The Role of Government in Promoting Economic Growth

Governments can play an important role in promoting—or blocking—all three sources of long-term economic growth: physical capital, human capital, and technological progress. They can either affect growth directly through subsidies to factors that enhance growth, or by creating an environment that either fosters or hinders growth.

Government Policies Government policies can increase the economy’s growth rate through four main channels.

Roads, power lines, ports, information networks, and other underpinnings for economic activity are known as infrastructure.

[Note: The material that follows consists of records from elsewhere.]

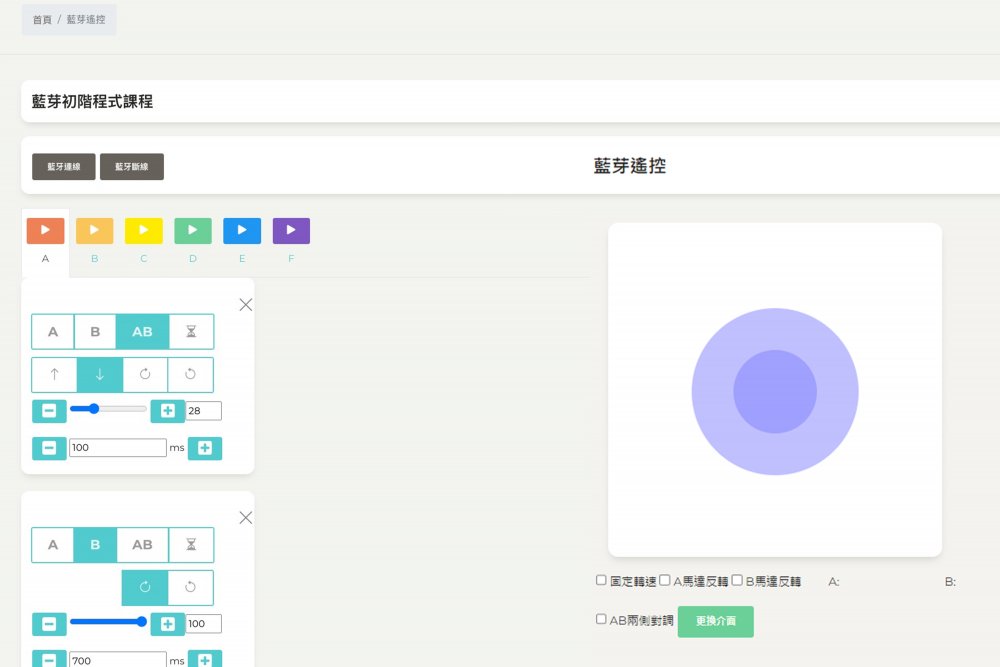1000x667 pixels.
Task: Click the 藍芽連線 connect button
Action: click(64, 167)
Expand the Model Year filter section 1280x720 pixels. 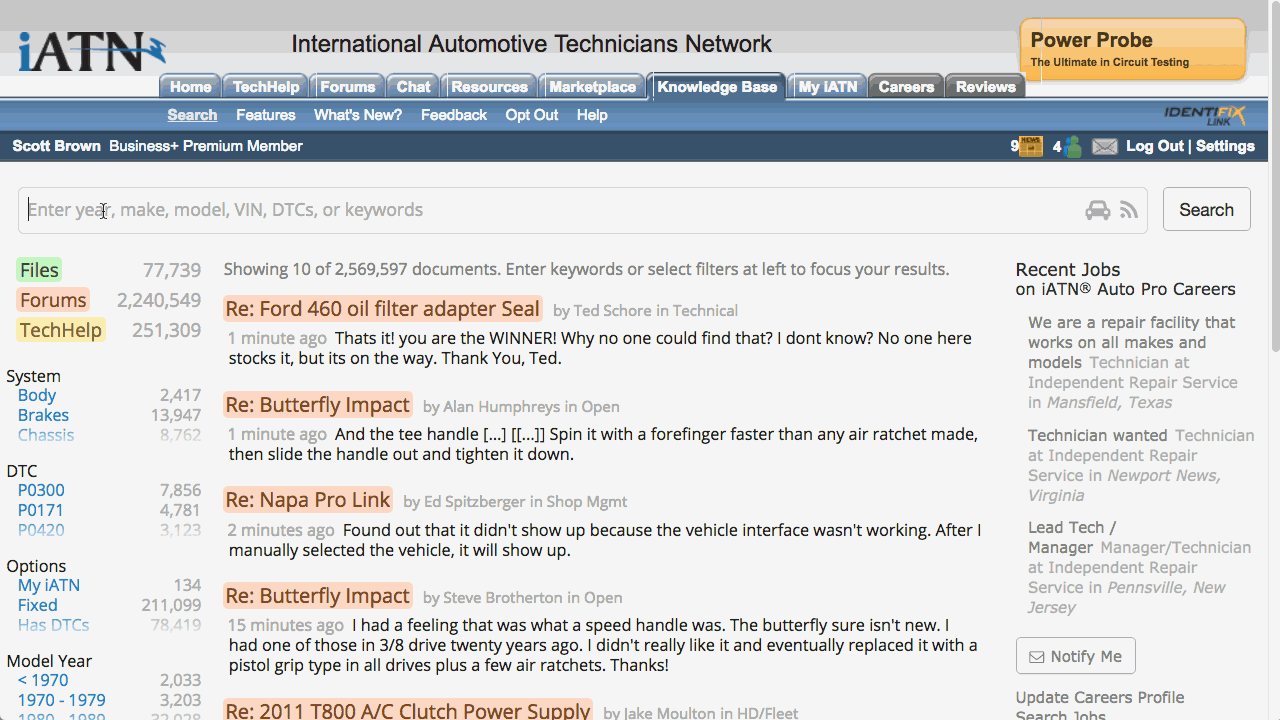tap(48, 661)
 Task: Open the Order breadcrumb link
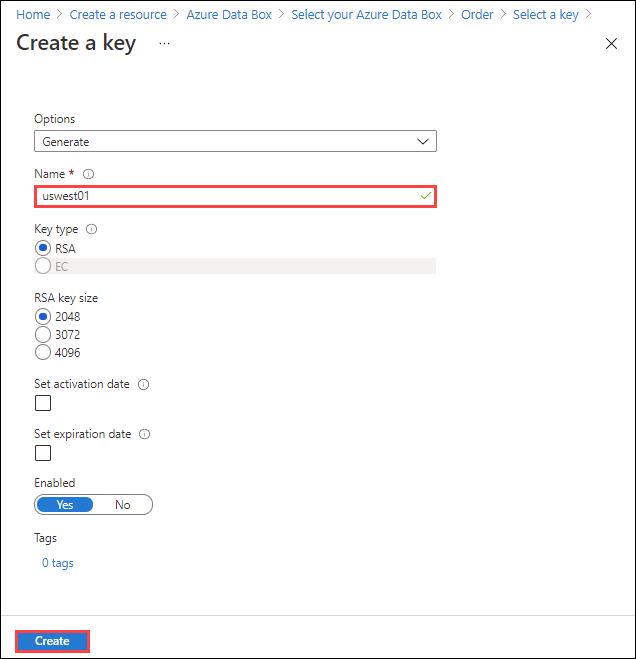(x=477, y=15)
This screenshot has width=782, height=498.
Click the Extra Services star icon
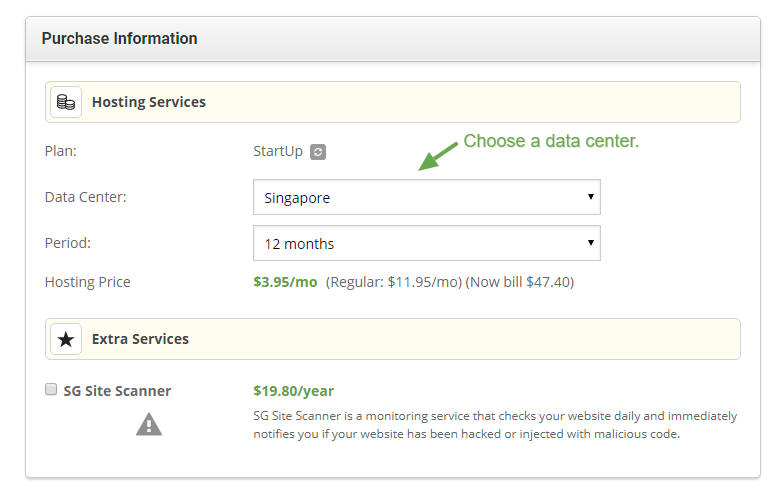66,339
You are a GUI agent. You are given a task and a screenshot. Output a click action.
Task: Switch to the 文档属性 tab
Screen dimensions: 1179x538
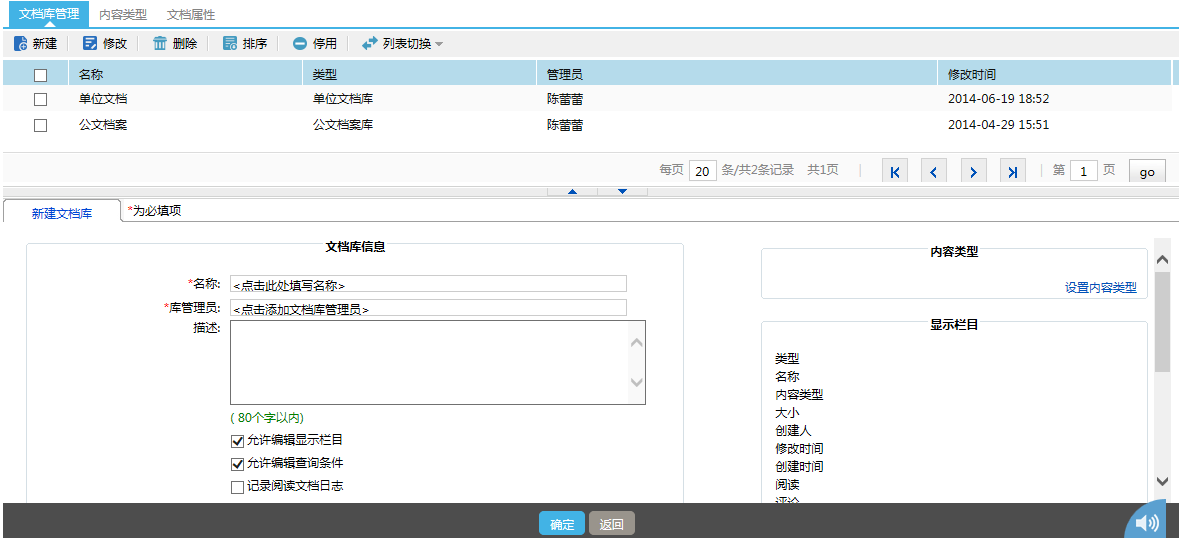pos(190,15)
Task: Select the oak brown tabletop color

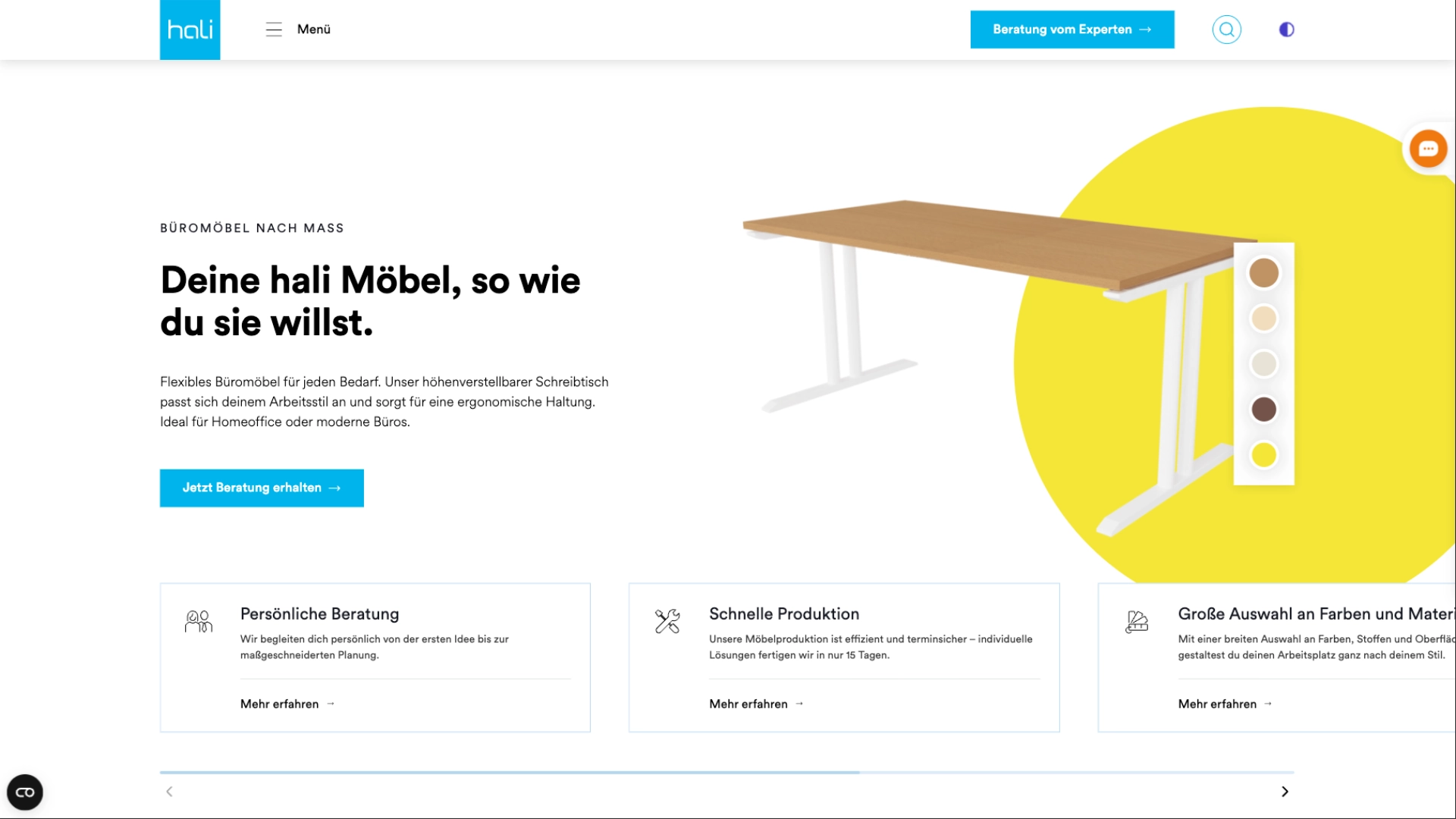Action: pyautogui.click(x=1263, y=273)
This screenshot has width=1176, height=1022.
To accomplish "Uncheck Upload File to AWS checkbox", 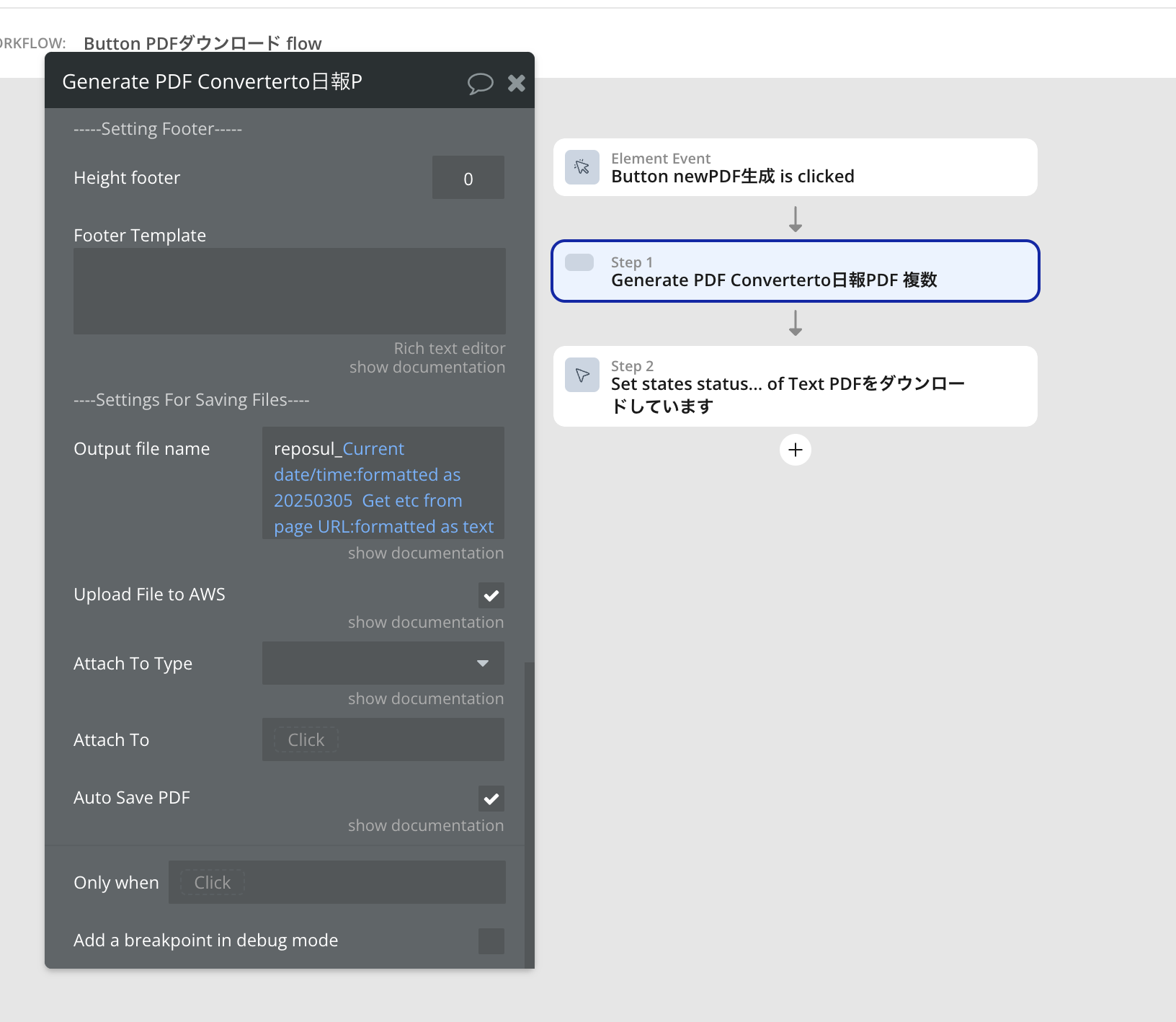I will [491, 595].
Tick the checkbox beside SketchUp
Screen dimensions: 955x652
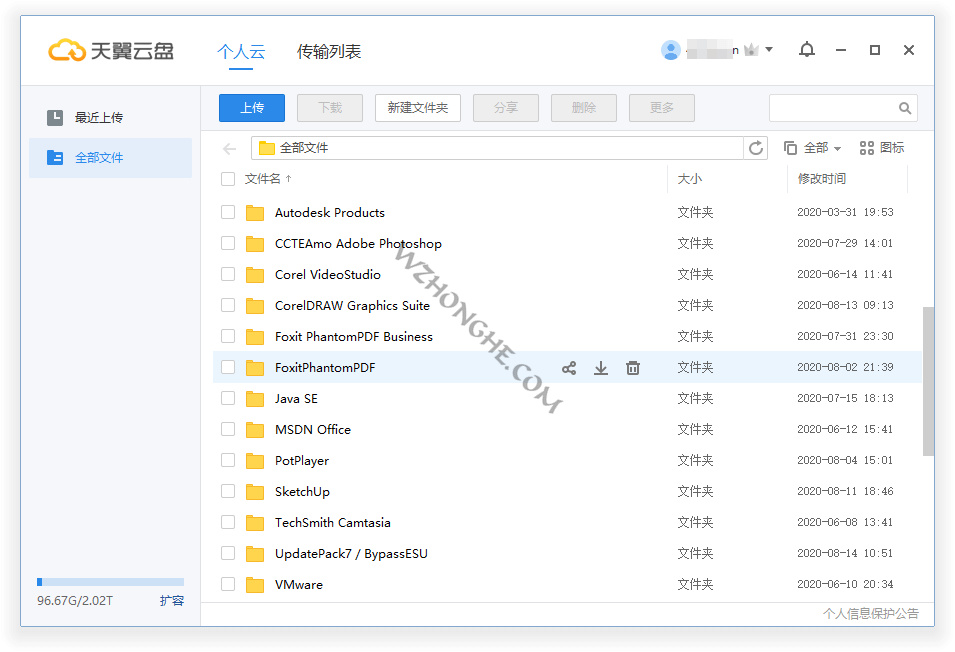pyautogui.click(x=228, y=491)
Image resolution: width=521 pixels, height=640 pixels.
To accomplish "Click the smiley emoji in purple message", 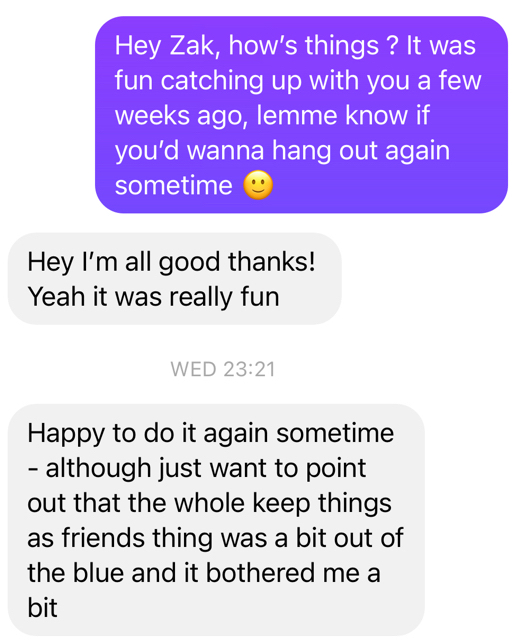I will pyautogui.click(x=258, y=185).
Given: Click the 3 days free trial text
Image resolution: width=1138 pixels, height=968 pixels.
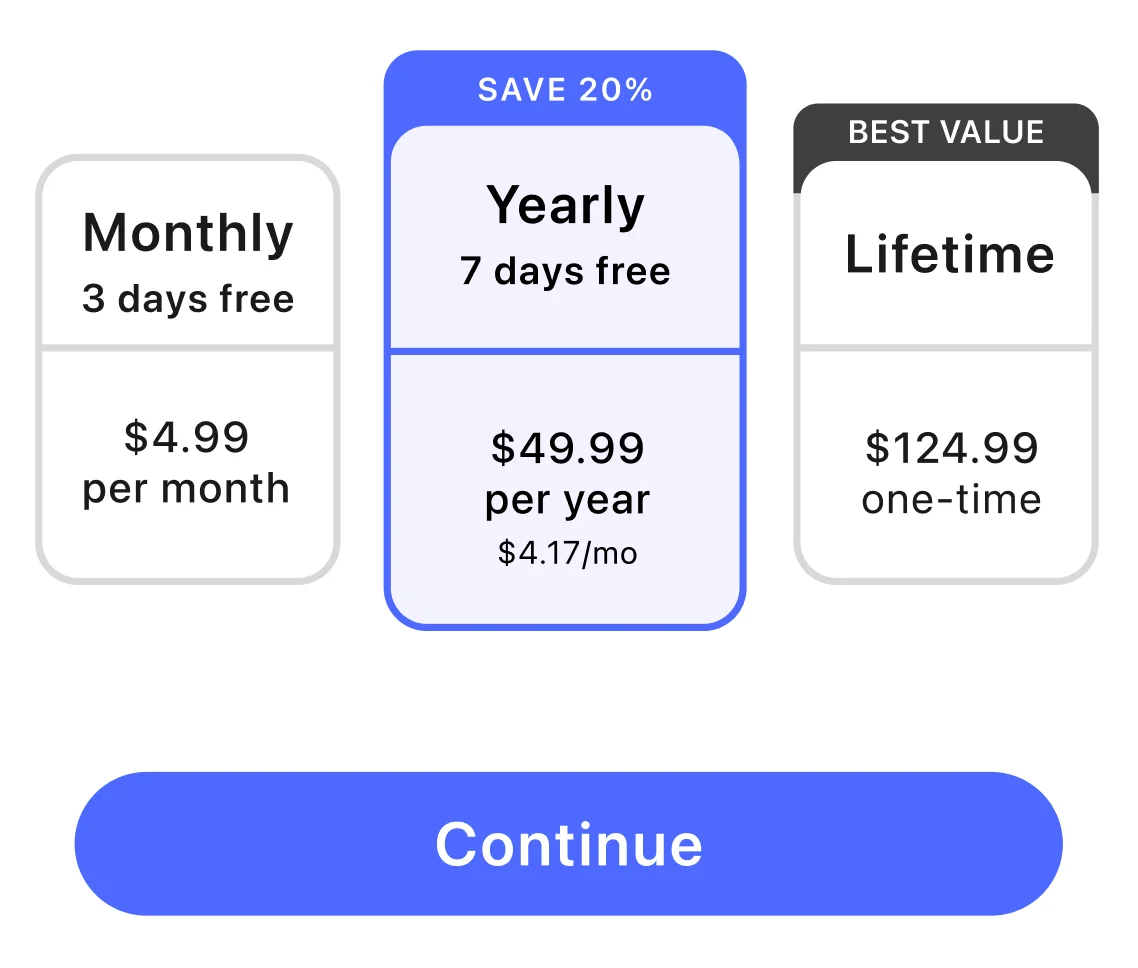Looking at the screenshot, I should 187,297.
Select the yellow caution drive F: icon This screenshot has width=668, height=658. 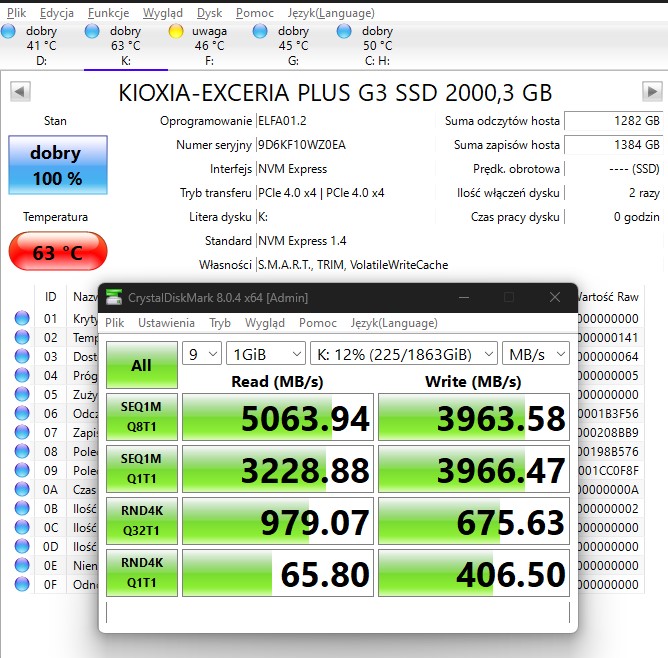[176, 32]
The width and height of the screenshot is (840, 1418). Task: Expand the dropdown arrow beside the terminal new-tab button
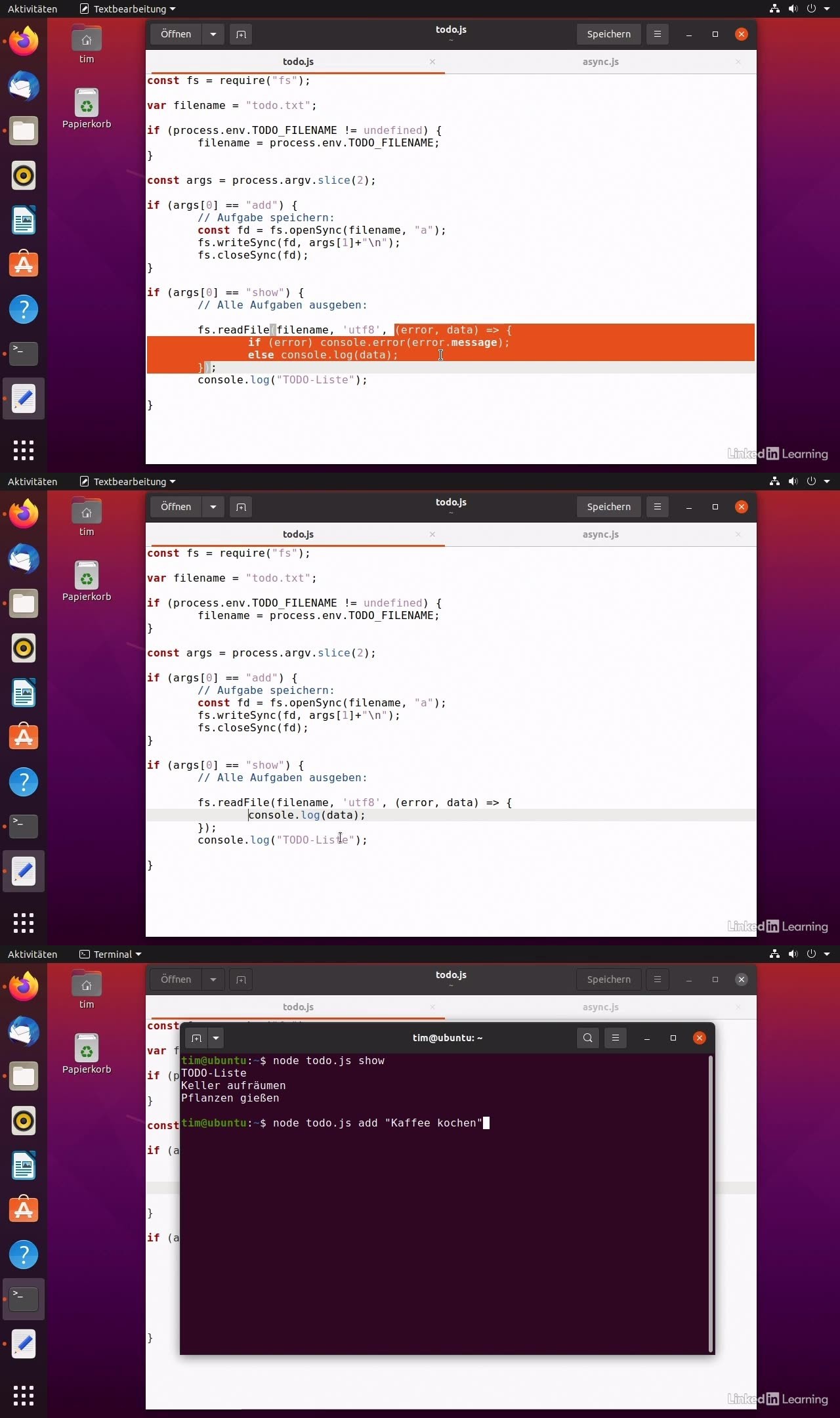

1. GOVERNMENT SUBSIDIES TO INFRASTRUCTURE Governments play an important direct role in building infrastructure: roads, power lines, ports, information networks, and other large-scale physical capital projects that provide a foundation for economic activity. Although some infrastructure is provided by private companies, much of it is either provided by the government or requires a great deal of government regulation and support. Ireland is often cited as an example of the importance of government-provided infrastructure. After the government invested in an excellent telecommunications infrastructure in the 1980s, Ireland became a favored location for high-technology companies from abroad and its economy took off in the 1990s.

Poor infrastructure, such as a power grid that frequently fails and cuts off electricity, is a major obstacle to economic growth in many countries. To provide good infrastructure, an economy must not only be able to afford it, but it must also have the political discipline to maintain it.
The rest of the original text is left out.